Radio 4's Dead Ringers is provoking some comment this series. There's no doubt, from Twitter, as to which new 'character' has been its main talking point. It's chirpy "Brexit Bulldog" David Davis, whose negotiations skills usually end up in his death. (He even ended up in Hell last week). The cartoonish nature of the Brexit Bulldog's self-delusions and self-induced disasters are hard not to laugh at. It's proving popular because it's essentially an old-fashioned comedy routine (despite being put to an anti-Brexit purpose). Is it effective satire? Well, it may be 'fake news' but it might still make Mr Davis a laughing stock with Radio 4 listeners, however representative (or unrepresentative) they are - though I (with hope in my heart) credit many of them with the ability to differentiate Mr Davis from his Dead Ringer caricature. 
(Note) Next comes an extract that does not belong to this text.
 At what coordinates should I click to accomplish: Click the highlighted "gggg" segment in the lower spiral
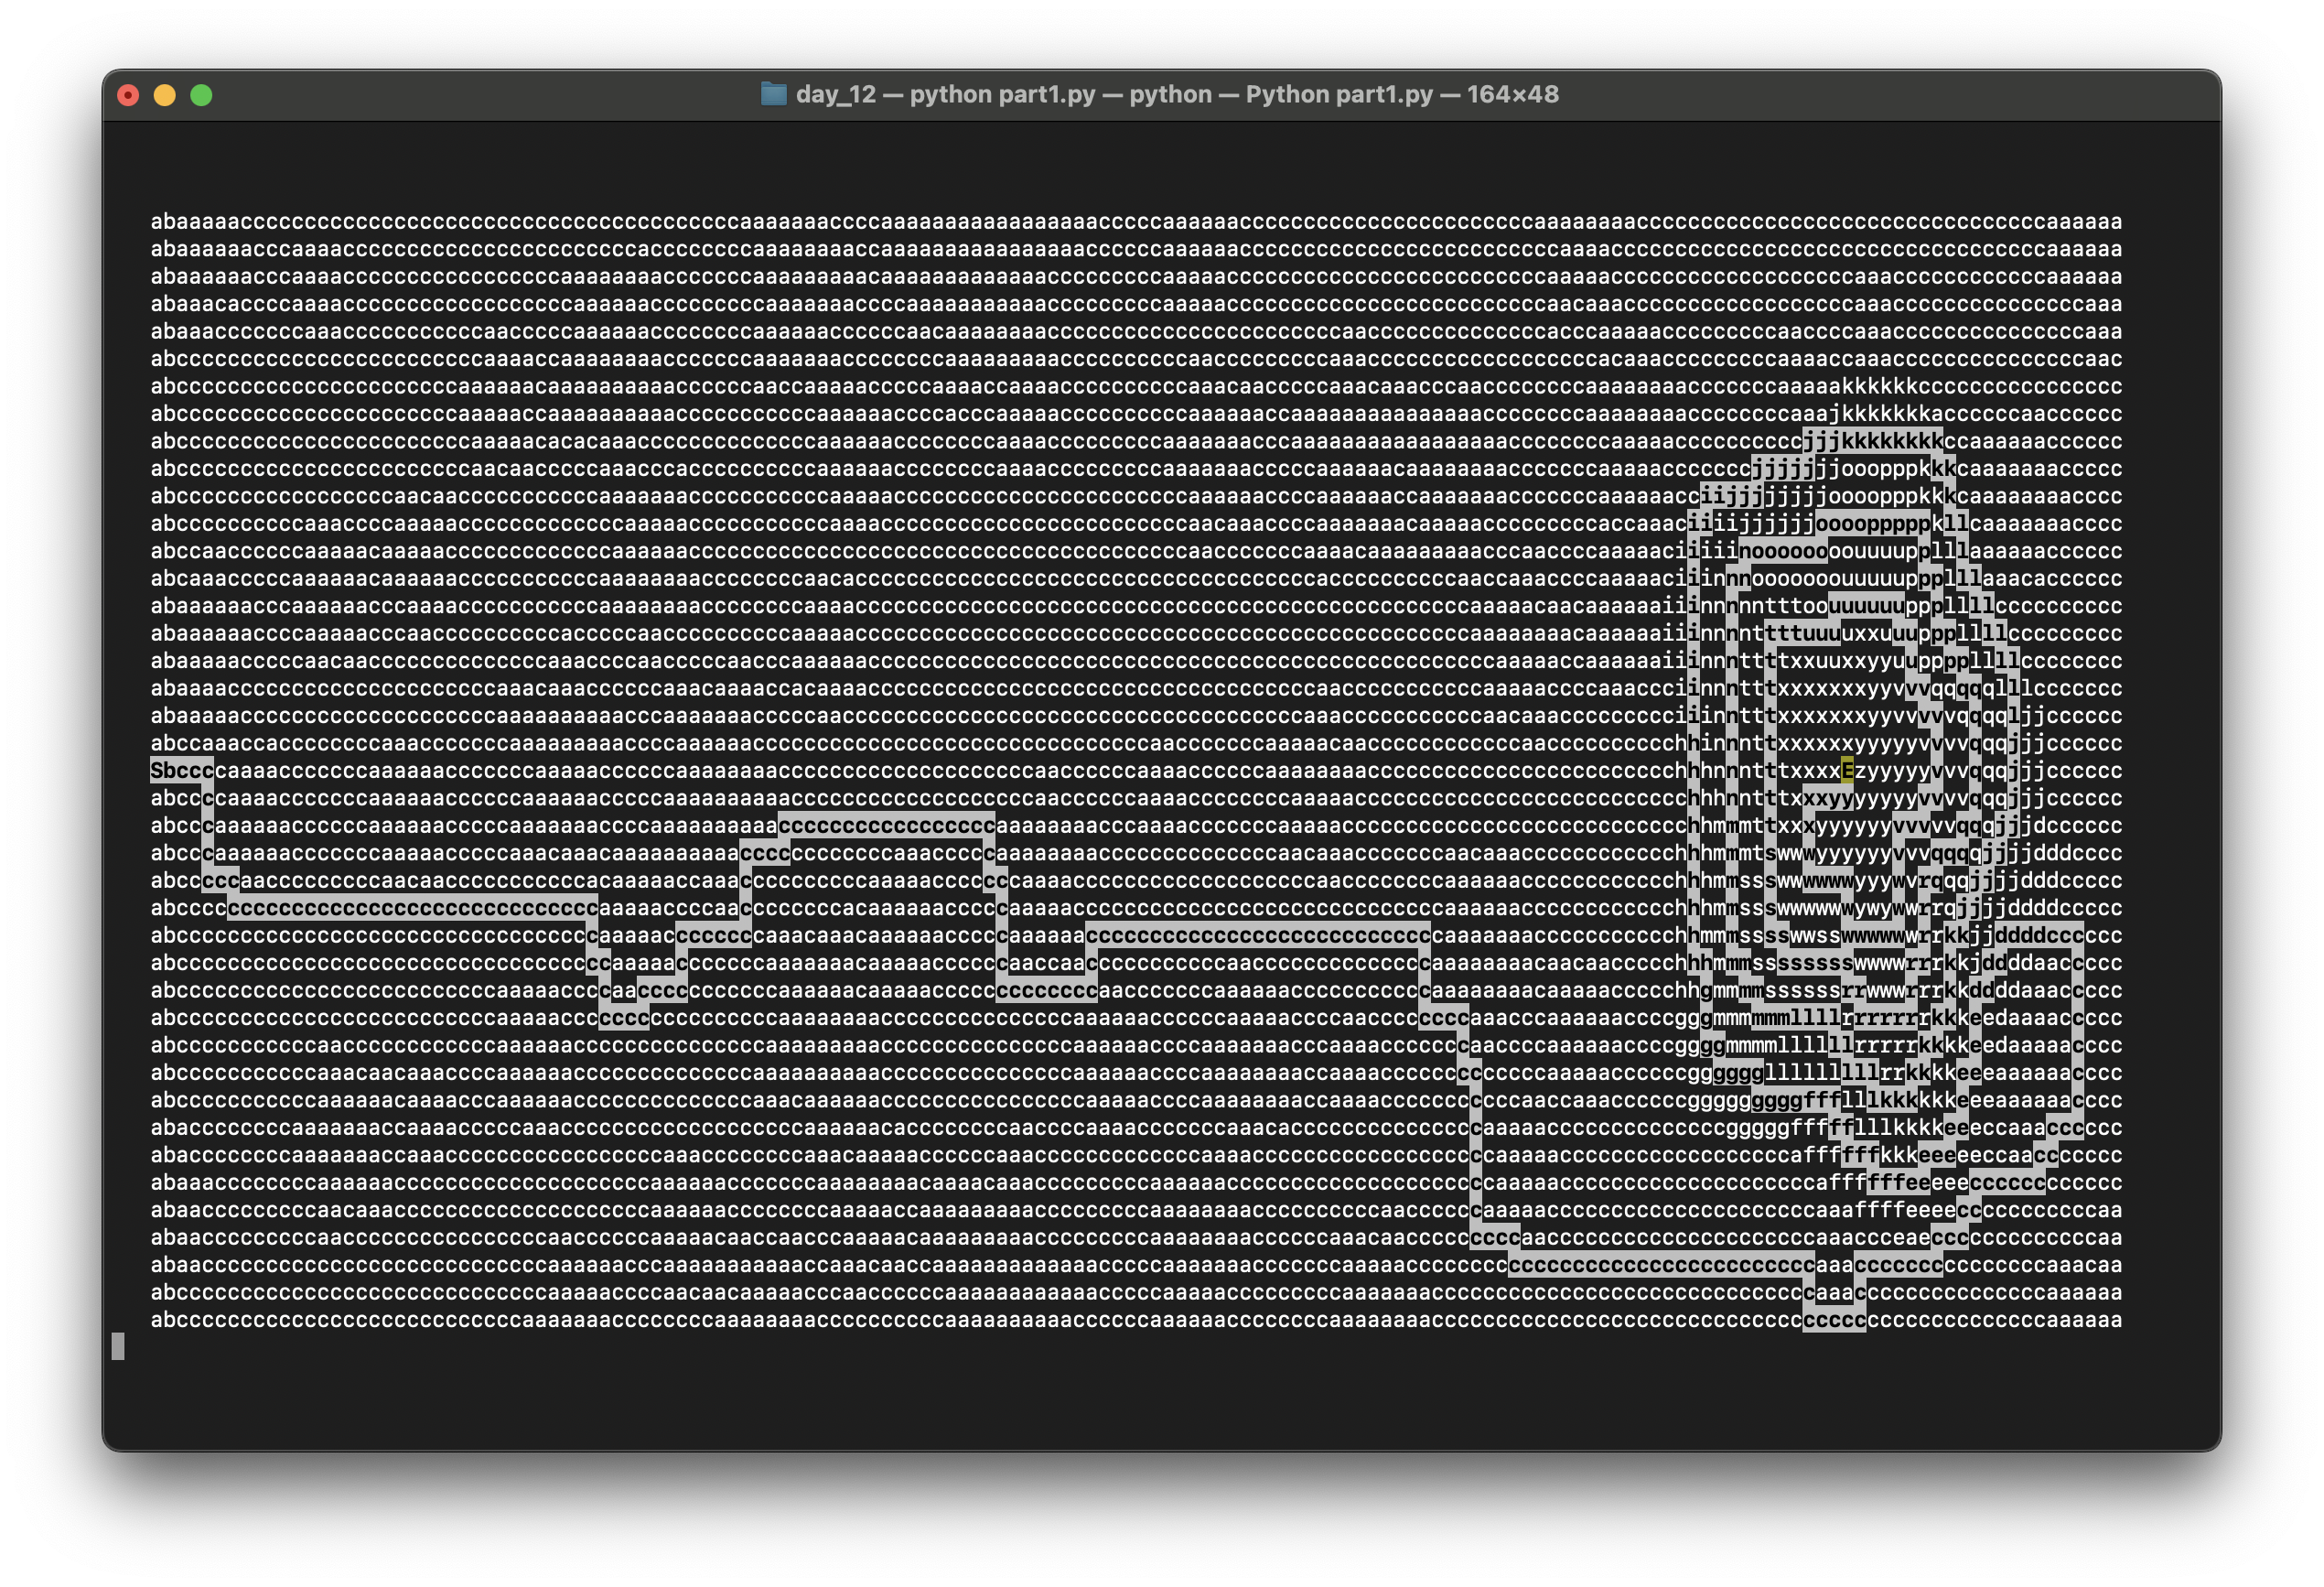[1738, 1073]
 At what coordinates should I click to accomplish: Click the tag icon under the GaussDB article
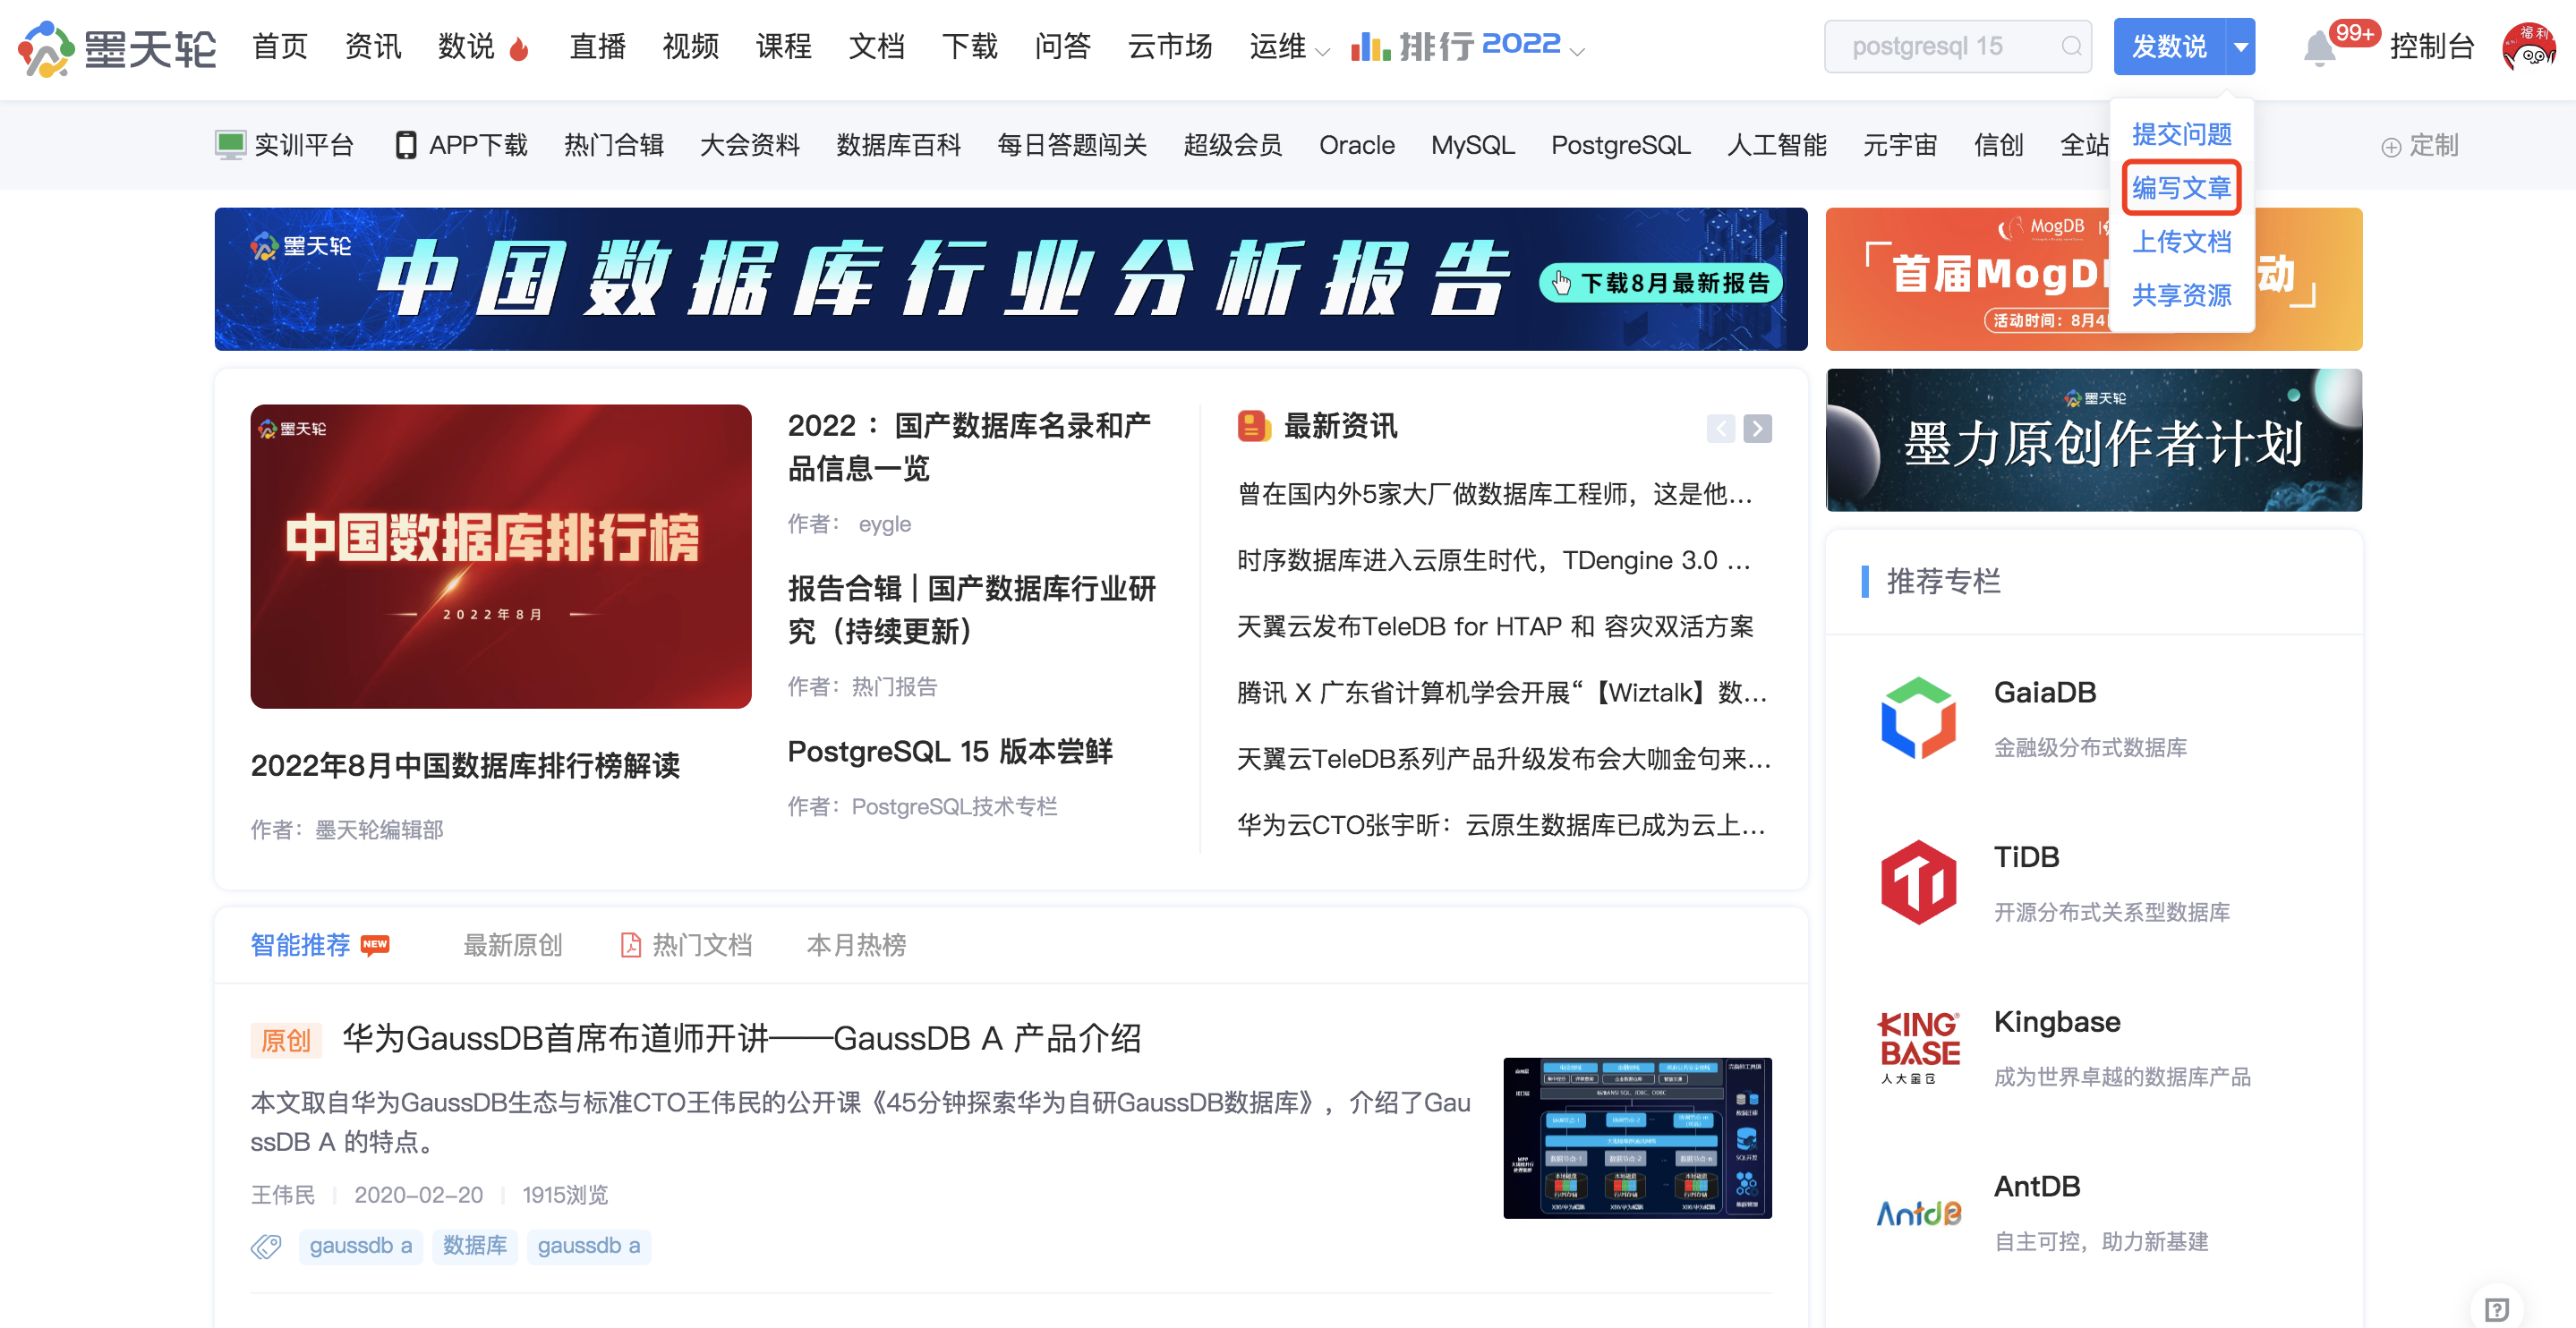coord(266,1246)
That said, Dead Ringers is also presenting us with an impersonation of John McDonnell - another of its new regular characters - and making him out to be a mentally unhinged Marxist who is trying (and failing) to appear cuddly. His every attempt to talk about his allotment turns into a murderous Maoist diatribe against the bourgeoisie. 


I'm still, of course, keeping up with Dateline London. I noted the way centre-right commentator Alex Deane (quite superb as ever) was introduced as a "Conservative commentator" while far-left commentator (and Corbyn fan) Rachel Shabi was introduced as a "Middle East expert". That was very flattering to Rachel. If she's really a Middle East expert then I'm hoping to be called 'an expert in loop quantum gravity' some time soon. "Middle East expert" my posterior!


  1. Dead Ringers is about as close as the BBC get to impartial and balanced.

    I think we all appreciate your hard work Craig in terms of detailed analysis but we are probably beyond that now. Battle has to be joined. Someone with the politicial will has to take on the BBC. Clearly May and her Cabinet have no appetite for the fight.

  2. Barenboim said explicitly that Elgar was a European composer, the best argument against Brexit. Of course the producers knew what was going on the moment he turned to the audience. Their timidity and sympathy for his message prevented them from acting. Notice there hasn't even been a statement from the Proms bosses disavowing Barenboim's stunt. No, "The Proms does not condone, etc."

    And magically, the entire story of BBC anti-Brexit bias is blown away by the pay scale noise.

  3. As for Radiohead bravely performing for Jews, Roger Waters hardest it.

  4. "Barenboim said explicitly that Elgar was a European composer, the best argument against Brexit."

    Barenboim is so clever that he can't tell the difference between Europe and the EU the way that we thickos can.

    I love the cultures of Italy, Spain, Germany, France etc, etc, which is exactly why I don't want them to become an undifferentiated mass under oppressive undemocratic rule - and I have no reason to believe Elgar would either.

  5. It would take a whole research department working full time to monitor and analyse BBC bias, or its absence, in a comprehensive and systematic way - and a working party to identify all the other aspects besides things you can count. It's not enough to say it's biased, as the exchanges with Rob Burley show - very enjoyable by the way. Thanks for posting them. Dead Ringers is the only comedy I now listen to or watch on the BBC. (Given the Davis British Bulldog, I should add "Despite anti Brexit") It reminds me of the good old days of radio comedy with the Men from the Ministry and more. It has the spirit of fun and silliness.